There is a first time for everything

Hamilton, Bermuda

Another week with an unrelated collection of links. There is even a little bit of Java in here this time! We are getting ready for back to school time here in Bermuda, which this year brings even more uncertainty than usual. Whether you have kids or not (or are a big kid yourself), I hope this newsletter finds you well.

As I predicted last issue, there is now a version of Deno (1.3.2) which supports TypeScript 4.0 and the new features provided by that update.
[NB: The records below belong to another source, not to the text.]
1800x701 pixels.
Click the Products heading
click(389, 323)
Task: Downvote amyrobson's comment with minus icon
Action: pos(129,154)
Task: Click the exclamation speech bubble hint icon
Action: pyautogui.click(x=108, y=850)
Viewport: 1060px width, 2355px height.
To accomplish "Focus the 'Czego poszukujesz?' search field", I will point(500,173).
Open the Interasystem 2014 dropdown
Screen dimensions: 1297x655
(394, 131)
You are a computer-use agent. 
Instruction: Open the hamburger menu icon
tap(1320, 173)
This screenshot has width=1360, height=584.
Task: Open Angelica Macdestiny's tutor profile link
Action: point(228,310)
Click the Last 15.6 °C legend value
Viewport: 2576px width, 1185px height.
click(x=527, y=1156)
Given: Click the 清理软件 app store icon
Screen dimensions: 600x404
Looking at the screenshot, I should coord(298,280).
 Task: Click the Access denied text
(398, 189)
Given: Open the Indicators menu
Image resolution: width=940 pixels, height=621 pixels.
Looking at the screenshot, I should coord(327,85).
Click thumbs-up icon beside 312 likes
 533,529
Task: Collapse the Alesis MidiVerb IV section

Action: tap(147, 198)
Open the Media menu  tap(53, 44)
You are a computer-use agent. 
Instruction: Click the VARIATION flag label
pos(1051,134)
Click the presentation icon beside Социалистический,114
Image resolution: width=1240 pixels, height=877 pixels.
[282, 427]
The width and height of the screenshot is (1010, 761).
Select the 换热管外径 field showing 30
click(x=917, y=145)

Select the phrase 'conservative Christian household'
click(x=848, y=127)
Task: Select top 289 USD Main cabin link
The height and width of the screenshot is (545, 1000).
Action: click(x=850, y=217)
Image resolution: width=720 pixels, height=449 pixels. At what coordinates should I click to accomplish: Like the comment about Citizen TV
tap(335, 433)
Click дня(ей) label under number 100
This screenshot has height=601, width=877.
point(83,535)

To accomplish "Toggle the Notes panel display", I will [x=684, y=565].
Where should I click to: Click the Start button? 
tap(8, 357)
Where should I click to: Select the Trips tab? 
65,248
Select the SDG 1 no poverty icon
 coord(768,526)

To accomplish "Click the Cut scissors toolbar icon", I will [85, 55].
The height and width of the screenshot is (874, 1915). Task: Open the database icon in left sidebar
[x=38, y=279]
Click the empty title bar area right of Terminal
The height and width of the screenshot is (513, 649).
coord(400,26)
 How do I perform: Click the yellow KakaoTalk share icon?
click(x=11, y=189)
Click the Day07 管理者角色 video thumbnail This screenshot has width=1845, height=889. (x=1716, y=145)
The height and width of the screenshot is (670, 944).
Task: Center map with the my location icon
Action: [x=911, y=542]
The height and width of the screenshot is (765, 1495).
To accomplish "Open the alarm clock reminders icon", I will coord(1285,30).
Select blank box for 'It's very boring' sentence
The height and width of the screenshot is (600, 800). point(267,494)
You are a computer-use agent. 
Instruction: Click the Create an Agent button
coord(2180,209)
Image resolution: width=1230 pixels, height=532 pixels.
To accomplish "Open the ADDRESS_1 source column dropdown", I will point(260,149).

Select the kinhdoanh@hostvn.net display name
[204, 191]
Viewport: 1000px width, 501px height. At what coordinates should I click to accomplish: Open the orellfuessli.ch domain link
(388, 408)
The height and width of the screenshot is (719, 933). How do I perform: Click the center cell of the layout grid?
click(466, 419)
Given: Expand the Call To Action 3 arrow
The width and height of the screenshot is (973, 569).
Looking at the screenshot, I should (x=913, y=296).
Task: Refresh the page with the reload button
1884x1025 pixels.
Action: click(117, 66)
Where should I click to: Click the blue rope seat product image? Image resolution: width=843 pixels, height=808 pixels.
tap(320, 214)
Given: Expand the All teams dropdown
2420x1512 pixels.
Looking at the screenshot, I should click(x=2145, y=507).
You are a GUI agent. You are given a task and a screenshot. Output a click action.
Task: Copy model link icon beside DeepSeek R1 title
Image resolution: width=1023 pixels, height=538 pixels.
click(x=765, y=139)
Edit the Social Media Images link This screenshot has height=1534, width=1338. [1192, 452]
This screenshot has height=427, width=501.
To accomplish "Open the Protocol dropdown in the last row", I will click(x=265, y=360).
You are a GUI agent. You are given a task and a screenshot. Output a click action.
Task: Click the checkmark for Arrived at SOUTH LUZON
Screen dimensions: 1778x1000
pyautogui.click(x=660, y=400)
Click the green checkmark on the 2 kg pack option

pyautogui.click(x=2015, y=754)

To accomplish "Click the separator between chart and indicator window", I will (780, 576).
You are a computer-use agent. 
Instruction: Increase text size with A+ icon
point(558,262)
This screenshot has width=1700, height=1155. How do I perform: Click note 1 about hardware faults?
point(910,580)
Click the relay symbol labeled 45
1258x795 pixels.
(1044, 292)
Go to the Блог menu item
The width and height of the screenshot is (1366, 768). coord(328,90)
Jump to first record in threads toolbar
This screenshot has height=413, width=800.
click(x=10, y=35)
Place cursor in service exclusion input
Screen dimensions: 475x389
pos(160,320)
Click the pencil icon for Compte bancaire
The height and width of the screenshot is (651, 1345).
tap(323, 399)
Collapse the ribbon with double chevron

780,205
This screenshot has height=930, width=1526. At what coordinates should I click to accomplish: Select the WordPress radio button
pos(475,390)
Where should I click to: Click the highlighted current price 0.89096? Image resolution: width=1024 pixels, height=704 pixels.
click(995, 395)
Dropbase logo or screenshot

Dropbase

Centralize offline data - Import files. Apply transformations to clean up data. Export to a live database in 1 click. This is an interesting offering. It seems like they are really promoting the ease of importing file-based data into their database (or you can bring your own DB), and there seems to be a web UI for the data as well. Anyway, there is a free tier which might work for a simple project.

https://www.dropbase.io/

Armeria logo or screenshot

Armeria

Armeria is your go-to microservice framework for any situation. You can build any type of microservice leveraging your favorite technologies, including gRPC, Thrift, Kotlin, Retrofit, Reactive Streams, Spring Boot and Dropwizard. Brought to you by the creator of Netty and his colleagues at LINE. I almost never post anything Java related on here, but I saw this and it sort of reminded me of my masters project and so I thought I’d share.

https://armeria.dev/

sqlite package

Package sqlite is an in-process implementation of a self-contained, serverless, zero-configuration, transactional SQL database engine. I haven’t been doing much with Go this year, but I still keep an eye on it, and I saw this Go native package for working with SQLite databases which I thought might be useful. Only works on Linux at the moment, so limited.